Мы прыснули, но пан Рихтр обиженно сказал:

— Графиня Кейленрейт, супруга графа Эжена Ламберта, деда пана Герберта фон Ламберт…

— Пана Гильфе! — вслух уточнил я, и старик, похожий на Швабинского, изумленно поднял брови:

— Как ты сказал?

— Не обращайте внимания, — сказал Станда, наша молодежь сохранила кое-какие воспоминания о графах из рода Ламбертов. — Мне бы сейчас хотелось услышать, пан Рихтр, могли бы вы опознать тот портрет, под которым должна быть работа Тициана?
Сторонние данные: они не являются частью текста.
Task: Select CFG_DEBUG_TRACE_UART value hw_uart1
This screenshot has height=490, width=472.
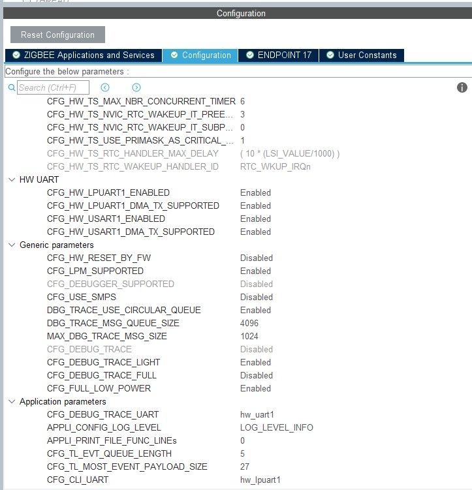Action: click(x=257, y=415)
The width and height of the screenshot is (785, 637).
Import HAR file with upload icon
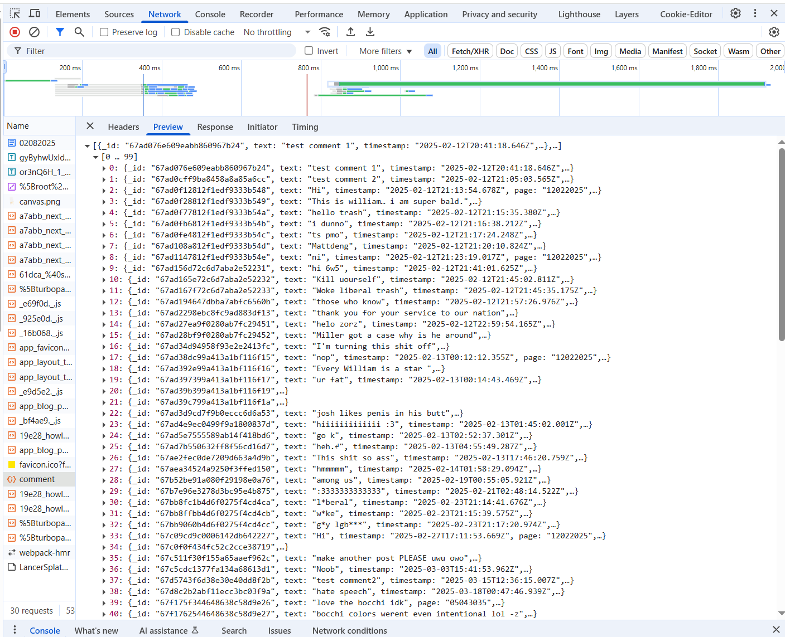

— Само собой, — сказал старик, и в голосе его прозвучала обида, что кто-то осмеливается усомниться в его профессионализме. — Я этот портрет узнаю с первого взгляда.

— Отлично, — сказал Станда и потянулся к дверной ручке. — Я думаю, мы прямо сейчас в этом и убедимся. Что вы на это скажете, товарищ ротмистр?

Тот кивнул и сунул пальцы за скрипучий ремень.

— Идем!

И мы пошли.

15. Дикий волк воет, а тонда спит

Между тем новый реставратор устроился на свой лад. Он посиживал у окна на стуле, упершись босыми ногами в стену, и курил трубку. Вынутые из рюкзака вещи были разбросаны по всему столу, на кровати валялась скомканная пижама, на полу в разных углах ботинки.

— О, пардон, — воскликнул он, когда мы ввалились к нему в комнату. — Я позволил себе немножко расслабиться, я не предполагал…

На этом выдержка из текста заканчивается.